- **Kutipan Dokumen**:
↓

Al-Mawardi rahimahullah berkata:”Yang paling baik adalah bercocok tanam (bertani) karena hal itu lebih dekat dengan sikap tawakkal.”
Imam Nawawi rahimahullah berkata:”Sebaik-baik
mata pencaharian adalah pekerjaan seseorang dengan tangannya sendiri.
Seandainya bertani (bercocok tanam) adalah sebaik-baik pekerjaan maka
hal itu dikarenakan apa yang terkandung di dalamnya berupa statusnya
sebagai pekerjaan seseorang dengan tangannya sendiri, ada tawakkal, dan
di dalamnya ada manfaat yang luas bagi manusia lain, binatang melata dan
burung-burung.”
Adapun al-Hafizh Ibnu Hajar rahimahullah berkata:”Sebaik-baik
penghasilan (mata pencaharian) adalah apa yang didapatkan dari harta
orang kafir, dengan jalan jihad, karena hal itu adalah pekerjaan Nabi shallallahu 'alaihi wasallam, dan karena di dalamnya terdapat tujuan meninggikan (menegakkan) kalimat Allah Subhanahu wa Ta'ala.”
Dan Syaikh ‘Abdurrahman as-Sa’di rahimahullah berkata:”Para
ulama berbeda pendapat tentang pekerjaan duniawi yang paling utama.

↑

- **Tujuan A**: Tulis ulang baris data tanpa mengubah apa pun, mulai dari baris pertama sampai dengan baris yang memuat "Click the Organization".

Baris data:
↓

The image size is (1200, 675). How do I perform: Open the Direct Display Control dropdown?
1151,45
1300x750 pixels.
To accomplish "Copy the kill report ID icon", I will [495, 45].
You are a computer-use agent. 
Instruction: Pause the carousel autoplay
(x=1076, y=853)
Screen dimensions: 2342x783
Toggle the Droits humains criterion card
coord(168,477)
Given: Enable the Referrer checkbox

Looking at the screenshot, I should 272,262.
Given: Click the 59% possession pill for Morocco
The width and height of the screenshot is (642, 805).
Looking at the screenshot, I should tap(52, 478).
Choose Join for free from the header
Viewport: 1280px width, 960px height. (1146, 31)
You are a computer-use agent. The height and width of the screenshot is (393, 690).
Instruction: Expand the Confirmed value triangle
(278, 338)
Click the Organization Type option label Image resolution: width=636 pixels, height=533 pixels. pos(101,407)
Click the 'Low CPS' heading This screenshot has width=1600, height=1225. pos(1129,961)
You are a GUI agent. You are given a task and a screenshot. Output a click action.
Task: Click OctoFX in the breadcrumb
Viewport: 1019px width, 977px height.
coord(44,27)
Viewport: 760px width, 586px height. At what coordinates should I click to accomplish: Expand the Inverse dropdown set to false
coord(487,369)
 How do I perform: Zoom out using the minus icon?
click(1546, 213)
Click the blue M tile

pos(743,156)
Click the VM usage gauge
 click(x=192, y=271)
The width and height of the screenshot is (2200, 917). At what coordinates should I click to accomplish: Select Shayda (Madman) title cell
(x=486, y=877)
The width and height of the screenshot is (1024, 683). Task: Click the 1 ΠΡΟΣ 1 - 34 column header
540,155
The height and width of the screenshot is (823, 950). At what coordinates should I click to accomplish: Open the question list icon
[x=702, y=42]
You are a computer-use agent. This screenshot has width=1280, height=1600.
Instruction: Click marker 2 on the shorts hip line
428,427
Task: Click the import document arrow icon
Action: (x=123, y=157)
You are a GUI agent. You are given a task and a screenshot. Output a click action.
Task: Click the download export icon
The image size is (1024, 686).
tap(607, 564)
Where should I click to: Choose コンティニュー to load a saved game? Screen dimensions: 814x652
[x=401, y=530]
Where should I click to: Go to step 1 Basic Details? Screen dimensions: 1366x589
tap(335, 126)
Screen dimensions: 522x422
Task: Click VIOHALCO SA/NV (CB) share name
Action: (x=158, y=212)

↑

- **Tujuan B**: Salin kata demi kata bagian kutipan tentang mata pencaharian terbaik, mulai dari "Imam Nawawi rahimahullah" sampai dengan "yang paling utama.".

- **Jawaban Tertulis A**:
The image size is (1200, 675). How do I perform: Open the Direct Display Control dropdown?
1151,45
1300x750 pixels.
To accomplish "Copy the kill report ID icon", I will [495, 45].
You are a computer-use agent. 
Instruction: Pause the carousel autoplay
(x=1076, y=853)
Screen dimensions: 2342x783
Toggle the Droits humains criterion card
coord(168,477)
Given: Enable the Referrer checkbox

Looking at the screenshot, I should 272,262.
Given: Click the 59% possession pill for Morocco
The width and height of the screenshot is (642, 805).
Looking at the screenshot, I should tap(52, 478).
Choose Join for free from the header
Viewport: 1280px width, 960px height. (1146, 31)
You are a computer-use agent. The height and width of the screenshot is (393, 690).
Instruction: Expand the Confirmed value triangle
(278, 338)
Click the Organization Type option label Image resolution: width=636 pixels, height=533 pixels. pos(101,407)

- **Jawaban Tertulis B**:
Imam Nawawi rahimahullah berkata:”Sebaik-baik
mata pencaharian adalah pekerjaan seseorang dengan tangannya sendiri.
Seandainya bertani (bercocok tanam) adalah sebaik-baik pekerjaan maka
hal itu dikarenakan apa yang terkandung di dalamnya berupa statusnya
sebagai pekerjaan seseorang dengan tangannya sendiri, ada tawakkal, dan
di dalamnya ada manfaat yang luas bagi manusia lain, binatang melata dan
burung-burung.”
Adapun al-Hafizh Ibnu Hajar rahimahullah berkata:”Sebaik-baik
penghasilan (mata pencaharian) adalah apa yang didapatkan dari harta
orang kafir, dengan jalan jihad, karena hal itu adalah pekerjaan Nabi shallallahu 'alaihi wasallam, dan karena di dalamnya terdapat tujuan meninggikan (menegakkan) kalimat Allah Subhanahu wa Ta'ala.”
Dan Syaikh ‘Abdurrahman as-Sa’di rahimahullah berkata:”Para
ulama berbeda pendapat tentang pekerjaan duniawi yang paling utama.